═══ Entries supplied ═══

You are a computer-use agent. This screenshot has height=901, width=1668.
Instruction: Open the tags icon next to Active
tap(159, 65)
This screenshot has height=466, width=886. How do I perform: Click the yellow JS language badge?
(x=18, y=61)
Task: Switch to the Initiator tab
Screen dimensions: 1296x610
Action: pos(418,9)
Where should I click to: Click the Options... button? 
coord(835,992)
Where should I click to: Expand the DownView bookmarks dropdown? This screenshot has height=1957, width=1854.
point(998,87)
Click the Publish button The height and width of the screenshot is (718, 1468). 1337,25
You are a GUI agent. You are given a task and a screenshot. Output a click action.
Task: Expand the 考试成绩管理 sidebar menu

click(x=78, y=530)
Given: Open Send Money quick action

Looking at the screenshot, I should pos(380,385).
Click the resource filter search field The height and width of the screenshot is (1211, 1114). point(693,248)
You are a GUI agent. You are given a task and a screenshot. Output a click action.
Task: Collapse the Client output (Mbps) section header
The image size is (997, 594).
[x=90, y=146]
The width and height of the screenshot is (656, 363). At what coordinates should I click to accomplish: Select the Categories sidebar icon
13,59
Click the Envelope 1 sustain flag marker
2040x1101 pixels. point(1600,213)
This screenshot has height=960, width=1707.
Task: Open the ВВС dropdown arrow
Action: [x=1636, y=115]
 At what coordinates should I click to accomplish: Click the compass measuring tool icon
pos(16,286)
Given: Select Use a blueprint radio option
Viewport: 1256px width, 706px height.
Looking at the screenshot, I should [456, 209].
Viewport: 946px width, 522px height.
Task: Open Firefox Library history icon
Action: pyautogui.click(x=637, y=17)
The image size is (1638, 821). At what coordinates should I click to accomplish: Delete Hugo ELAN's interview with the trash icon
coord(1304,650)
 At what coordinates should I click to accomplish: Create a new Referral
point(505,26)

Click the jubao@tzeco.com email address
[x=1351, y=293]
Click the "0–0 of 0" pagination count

═══

# Prompt
Reproduce every entry, word for word.

# Solution for this problem
You are a computer-use agent. This screenshot has height=901, width=1668.
Instruction: Open the tags icon next to Active
tap(159, 65)
This screenshot has height=466, width=886. How do I perform: Click the yellow JS language badge?
(x=18, y=61)
Task: Switch to the Initiator tab
Screen dimensions: 1296x610
Action: pos(418,9)
Where should I click to: Click the Options... button? 
coord(835,992)
Where should I click to: Expand the DownView bookmarks dropdown? This screenshot has height=1957, width=1854.
point(998,87)
Click the Publish button The height and width of the screenshot is (718, 1468). 1337,25
You are a GUI agent. You are given a task and a screenshot. Output a click action.
Task: Expand the 考试成绩管理 sidebar menu

click(x=78, y=530)
Given: Open Send Money quick action

Looking at the screenshot, I should pos(380,385).
Click the resource filter search field The height and width of the screenshot is (1211, 1114). point(693,248)
You are a GUI agent. You are given a task and a screenshot. Output a click action.
Task: Collapse the Client output (Mbps) section header
The image size is (997, 594).
[x=90, y=146]
The width and height of the screenshot is (656, 363). At what coordinates should I click to accomplish: Select the Categories sidebar icon
13,59
Click the Envelope 1 sustain flag marker
2040x1101 pixels. point(1600,213)
This screenshot has height=960, width=1707.
Task: Open the ВВС dropdown arrow
Action: [x=1636, y=115]
 At what coordinates should I click to accomplish: Click the compass measuring tool icon
pos(16,286)
Given: Select Use a blueprint radio option
Viewport: 1256px width, 706px height.
Looking at the screenshot, I should [456, 209].
Viewport: 946px width, 522px height.
Task: Open Firefox Library history icon
Action: pyautogui.click(x=637, y=17)
The image size is (1638, 821). At what coordinates should I click to accomplish: Delete Hugo ELAN's interview with the trash icon
coord(1304,650)
 At what coordinates should I click to accomplish: Create a new Referral
point(505,26)

Click the jubao@tzeco.com email address
[x=1351, y=293]
Click the "0–0 of 0" pagination count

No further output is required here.